== Data

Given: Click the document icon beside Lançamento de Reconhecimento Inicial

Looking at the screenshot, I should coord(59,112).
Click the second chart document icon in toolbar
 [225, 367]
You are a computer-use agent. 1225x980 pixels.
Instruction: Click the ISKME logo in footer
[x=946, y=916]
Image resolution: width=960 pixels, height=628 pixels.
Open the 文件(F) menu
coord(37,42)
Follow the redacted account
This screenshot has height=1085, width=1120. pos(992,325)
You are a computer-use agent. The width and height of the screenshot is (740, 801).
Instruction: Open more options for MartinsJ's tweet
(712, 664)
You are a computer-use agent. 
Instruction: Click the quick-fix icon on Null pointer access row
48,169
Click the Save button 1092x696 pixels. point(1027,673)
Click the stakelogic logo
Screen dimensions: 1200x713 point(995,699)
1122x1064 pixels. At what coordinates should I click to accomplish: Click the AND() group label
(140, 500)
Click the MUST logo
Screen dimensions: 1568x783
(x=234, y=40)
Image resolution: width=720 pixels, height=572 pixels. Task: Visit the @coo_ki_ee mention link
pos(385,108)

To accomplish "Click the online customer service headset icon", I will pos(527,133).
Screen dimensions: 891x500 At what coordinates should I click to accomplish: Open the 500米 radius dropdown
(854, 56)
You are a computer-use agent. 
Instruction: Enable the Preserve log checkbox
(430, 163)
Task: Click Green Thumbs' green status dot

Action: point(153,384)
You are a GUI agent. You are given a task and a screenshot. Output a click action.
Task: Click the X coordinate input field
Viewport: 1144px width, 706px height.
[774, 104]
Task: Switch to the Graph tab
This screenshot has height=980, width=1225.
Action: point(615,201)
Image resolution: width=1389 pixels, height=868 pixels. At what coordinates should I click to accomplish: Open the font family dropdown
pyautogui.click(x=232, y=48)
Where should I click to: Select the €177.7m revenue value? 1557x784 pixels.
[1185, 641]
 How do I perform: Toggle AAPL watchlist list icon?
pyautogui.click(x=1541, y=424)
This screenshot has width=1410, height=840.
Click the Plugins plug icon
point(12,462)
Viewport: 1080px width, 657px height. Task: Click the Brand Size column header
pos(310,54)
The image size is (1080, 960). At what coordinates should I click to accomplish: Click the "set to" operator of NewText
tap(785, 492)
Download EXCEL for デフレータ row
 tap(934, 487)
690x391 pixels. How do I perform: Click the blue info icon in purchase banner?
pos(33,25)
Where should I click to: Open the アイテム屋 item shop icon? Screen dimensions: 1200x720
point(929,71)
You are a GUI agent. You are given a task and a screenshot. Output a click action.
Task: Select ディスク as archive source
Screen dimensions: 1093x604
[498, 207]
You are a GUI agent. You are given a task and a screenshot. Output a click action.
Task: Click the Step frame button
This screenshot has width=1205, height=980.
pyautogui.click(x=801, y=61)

====

**Exercise brief**
I'd like the records returned exactly as they were written, please.

**Written answer**
Given: Click the document icon beside Lançamento de Reconhecimento Inicial

Looking at the screenshot, I should coord(59,112).
Click the second chart document icon in toolbar
 [225, 367]
You are a computer-use agent. 1225x980 pixels.
Instruction: Click the ISKME logo in footer
[x=946, y=916]
Image resolution: width=960 pixels, height=628 pixels.
Open the 文件(F) menu
coord(37,42)
Follow the redacted account
This screenshot has height=1085, width=1120. pos(992,325)
You are a computer-use agent. The width and height of the screenshot is (740, 801).
Instruction: Open more options for MartinsJ's tweet
(712, 664)
You are a computer-use agent. 
Instruction: Click the quick-fix icon on Null pointer access row
48,169
Click the Save button 1092x696 pixels. point(1027,673)
Click the stakelogic logo
Screen dimensions: 1200x713 point(995,699)
1122x1064 pixels. At what coordinates should I click to accomplish: Click the AND() group label
(140, 500)
Click the MUST logo
Screen dimensions: 1568x783
(x=234, y=40)
Image resolution: width=720 pixels, height=572 pixels. Task: Visit the @coo_ki_ee mention link
pos(385,108)

To accomplish "Click the online customer service headset icon", I will pos(527,133).
Screen dimensions: 891x500 At what coordinates should I click to accomplish: Open the 500米 radius dropdown
(854, 56)
You are a computer-use agent. 
Instruction: Enable the Preserve log checkbox
(430, 163)
Task: Click Green Thumbs' green status dot

Action: point(153,384)
You are a GUI agent. You are given a task and a screenshot. Output a click action.
Task: Click the X coordinate input field
Viewport: 1144px width, 706px height.
[774, 104]
Task: Switch to the Graph tab
This screenshot has height=980, width=1225.
Action: point(615,201)
Image resolution: width=1389 pixels, height=868 pixels. At what coordinates should I click to accomplish: Open the font family dropdown
pyautogui.click(x=232, y=48)
Where should I click to: Select the €177.7m revenue value? 1557x784 pixels.
[1185, 641]
 How do I perform: Toggle AAPL watchlist list icon?
pyautogui.click(x=1541, y=424)
This screenshot has width=1410, height=840.
Click the Plugins plug icon
point(12,462)
Viewport: 1080px width, 657px height. Task: Click the Brand Size column header
pos(310,54)
The image size is (1080, 960). At what coordinates should I click to accomplish: Click the "set to" operator of NewText
tap(785, 492)
Download EXCEL for デフレータ row
 tap(934, 487)
690x391 pixels. How do I perform: Click the blue info icon in purchase banner?
pos(33,25)
Where should I click to: Open the アイテム屋 item shop icon? Screen dimensions: 1200x720
point(929,71)
You are a GUI agent. You are given a task and a screenshot. Output a click action.
Task: Select ディスク as archive source
Screen dimensions: 1093x604
[498, 207]
You are a GUI agent. You are given a task and a screenshot. Output a click action.
Task: Click the Step frame button
This screenshot has width=1205, height=980.
pyautogui.click(x=801, y=61)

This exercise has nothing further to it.